Griffiths Emily K, Penninger Josef M
Amgen, Department of Medical Biophysics and Immunology, University of Toronto, 620 University Avenue, Ontario M5G 2C1, Toronto, Canada.
Curr Opin Immunol. 2002 Jun;14(3):317-22. doi: 10.1016/s0952-7915(02)00334-5.

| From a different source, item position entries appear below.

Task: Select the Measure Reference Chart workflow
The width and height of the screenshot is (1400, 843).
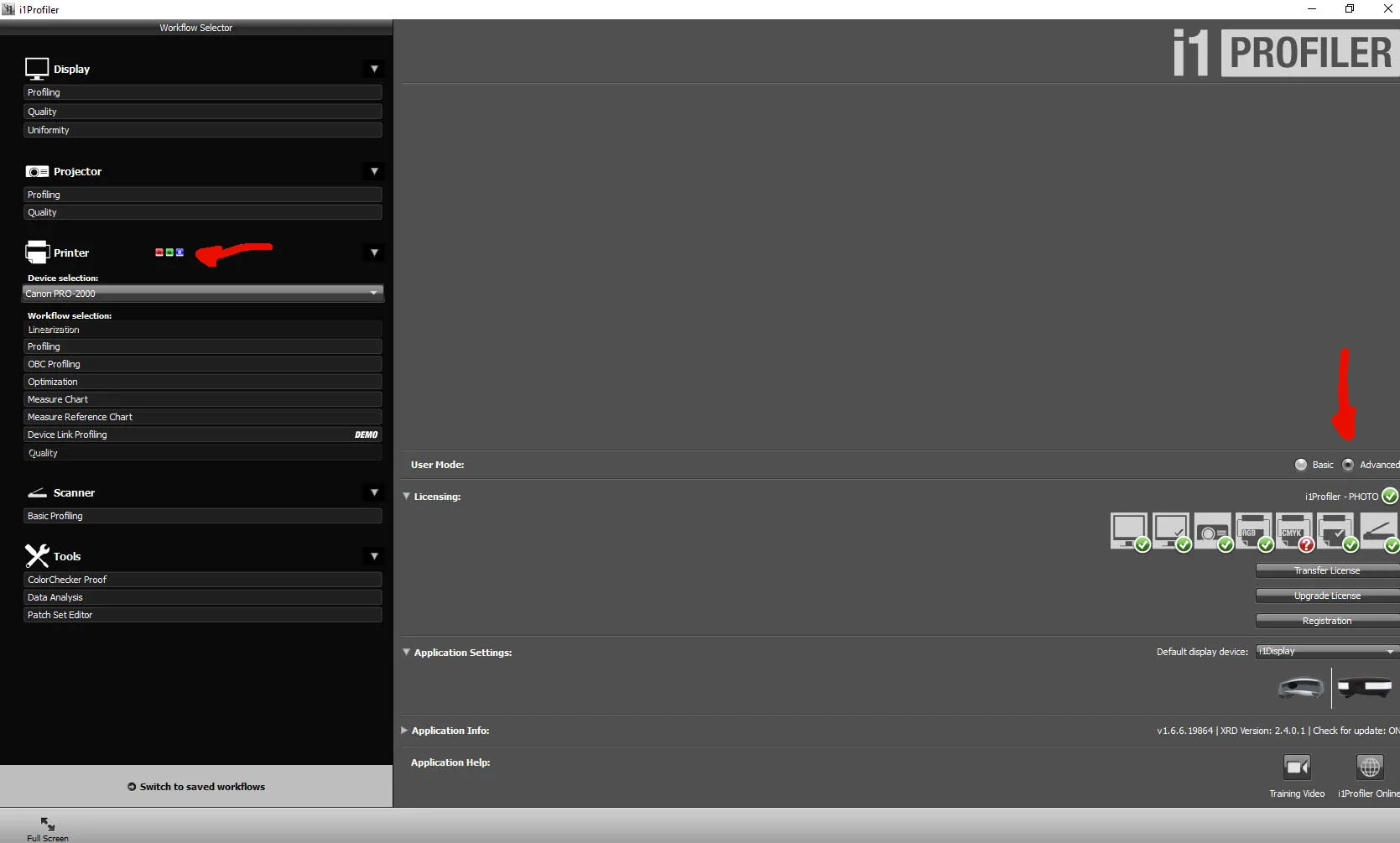Action: click(203, 417)
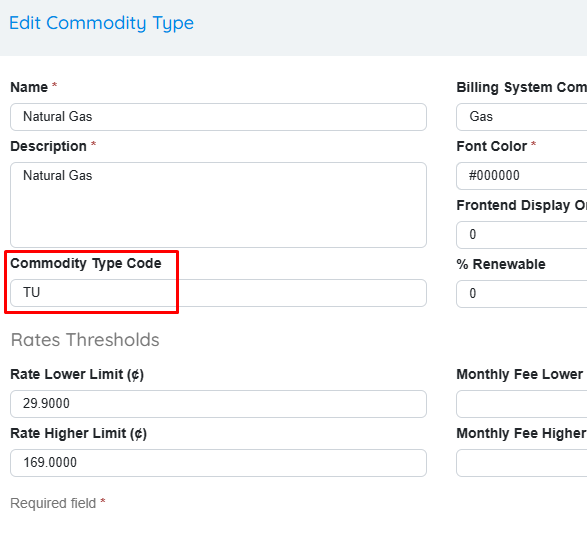The height and width of the screenshot is (533, 587).
Task: Select the Commodity Type Code field
Action: (x=218, y=293)
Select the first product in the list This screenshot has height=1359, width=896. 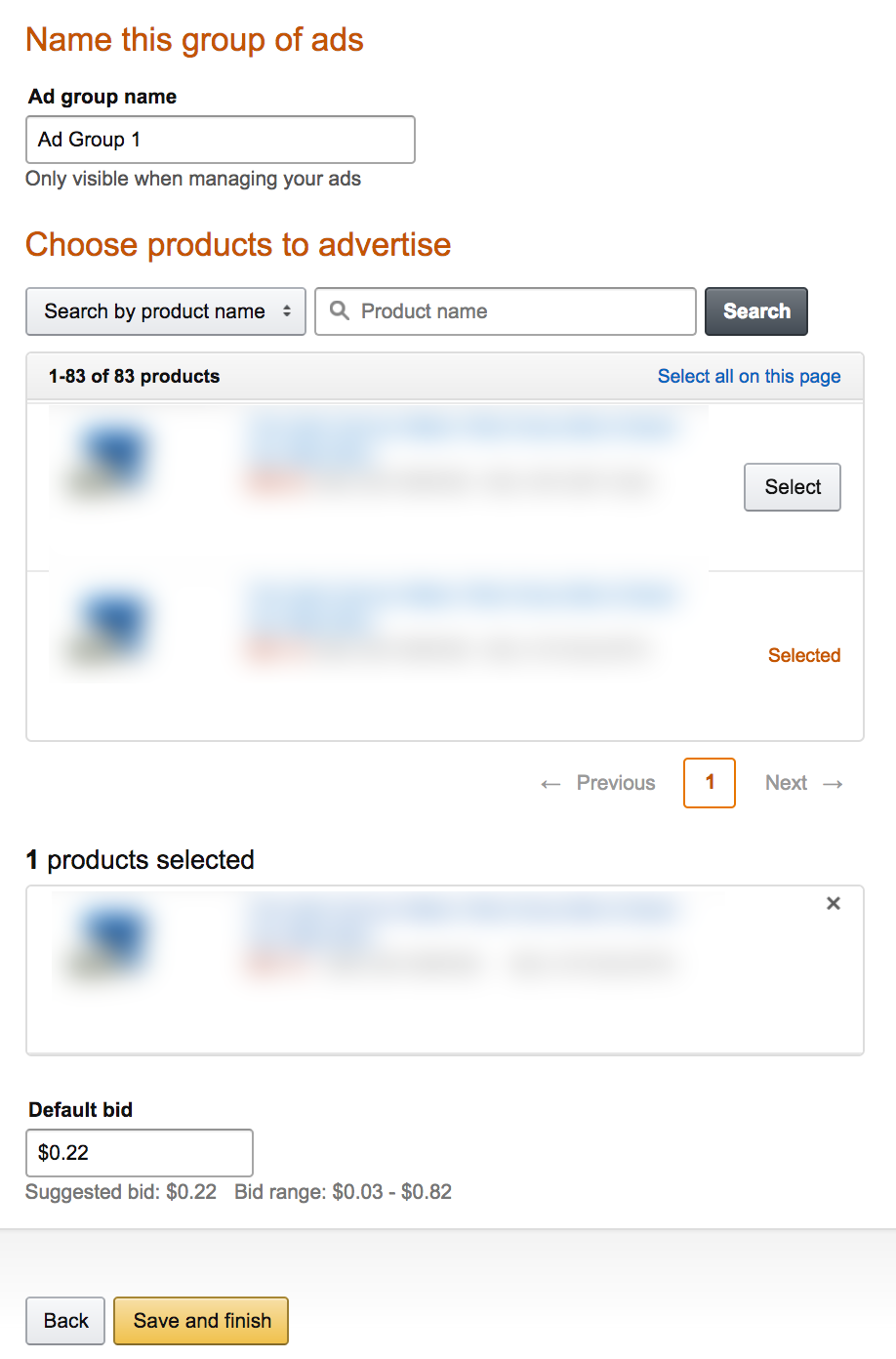(x=793, y=487)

TCR stimulation induces integrin-mediated adhesion, facilitating stabilization of conjugates between T cells and antigen-presenting cells and thereby contributing to T cell activation. Integrin activation has been shown to require cytoskeletal reorganization; however, the molecular mechanisms mediating communication between the TCR and integrins remain unclear. Recently the adapter protein ADAP/Fyb/Slap has been shown to couple TCR stimulation to integrin activation by mediating increased integrin avidity. ADAP may also play a role in transduction of external signals by integrins. Like other adapters, ADAP is a multifunctional protein and interacts with molecules such as Fyn, Slp-76, Ena/VASP proteins, Vav1, WASP and the Arp2/3 complex.
TCR刺激诱导整合素介导的黏附,促进T细胞与抗原呈递细胞之间结合物的稳定,从而有助于T细胞活化。整合素激活已被证明需要细胞骨架重组;然而,介导TCR与整合素之间通讯的分子机制仍不清楚。最近,衔接蛋白ADAP/Fyb/Slap已被证明通过介导整合素亲和力增加,将TCR刺激与整合素激活联系起来。ADAP也可能在整合素转导外部信号中发挥作用。与其他衔接蛋白一样,ADAP是一种多功能蛋白,可与Fyn、Slp-76、Ena/VASP蛋白、Vav1、WASP和Arp2/3复合体等分子相互作用。